Using Genomics to Diagnose, Treat and Prevent Primary Immunodeficiency Diseases (PIDs) in Children
Primary immunodeficiency diseases (PIDs) are a group of genetic disorders in which parts of the immune system are missing, dysfunctional or poorly regulated. PIDs interfere with essential protective immune functions, greatly enhancing susceptibility to infections, autoimmunity, inflammation, and certain malignancies. PIDs are defined as a rare disease but are not actually that rare as prevalence rates range from 1:2000 to 1:10,000.
The study of PIDs has played a critical role in expanding our understanding of the immune system and informed the development of treatment strategies that have applications far beyond PIDs. We use the power of whole exome sequencing to identify genetic mutations; these mutations are then characterized using functional experiments. Our research has two main goals: to increase awareness and understanding of the genetic and molecular mechanisms of PIDs and to identify new therapeutic targets and molecularly-targeted 'precision immunology' therapies.
Early-life Origins of Asthma and Allergic Diseases
Asthma is the most common chronic non-communicable disease affecting children and adults. As many as 1 in 3 Canadians will be diagnosed with asthma in their lifetime, often during childhood. Many studies have confirmed there are striking increases in the incidence and prevalence of asthma in recent decades. Yet we still do not understand what causes asthma or why it develops in some people but not others. As with other non-communicable diseases, gene-environment interactions are predicted to play a critical role in the pathophysiology of asthma.
Recent work in our lab, in collaboration with Dr. Brett Finlay, has identified evidence that links the development of asthma to microbial imbalances in the intestine (dysbiosis) and to associated microbe-dependent metabolic and epigenetic changes. We are working to further understand these changes in hopes of establishing early life microbial biomarkers that may be used to predict risks of disease and to develop primary prevention strategies based on modifying the composition of the intestinal microbiome.
The Canadian Healthy Infant Longitudinal Development
The Canadian Healthy Infant Longitudinal Development (CHILD) study was launched in 2008 as a platform for defining risk factors for asthma and allergy in children (childstudy.ca). CHILD study is a fully-recruited, population-based, and finely phenotyped birth cohort of 3,495 infants in 4 provinces (Ontario, Manitoba, Alberta and British Columbia) across Canada. Data collected from this study is longitudinal over the lifetime of the study and focuses on health, genetics, epigenetics and environmental exposures.
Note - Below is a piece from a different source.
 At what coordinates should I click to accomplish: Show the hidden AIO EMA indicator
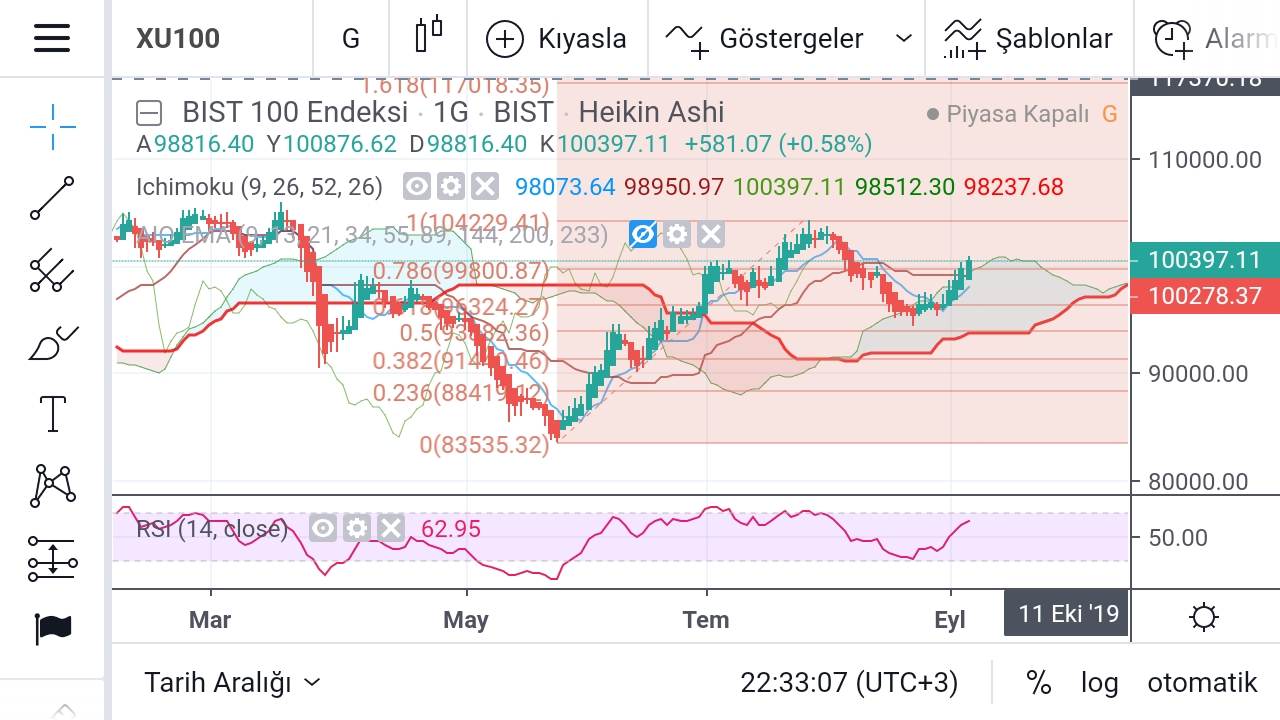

The Vancouver, BC site, led by CHILD study co-PI, Dr. Turvey is run out of the BC Children's Hospital. At our site, 783 families began the study and over 93% of these remarkable and generous families have remained in the study up until their child’s fifth birthday. We continue to follow our families and work with them as their children grow. We have just begun our 8 year visits and we look forward to catching up with our families in clinic.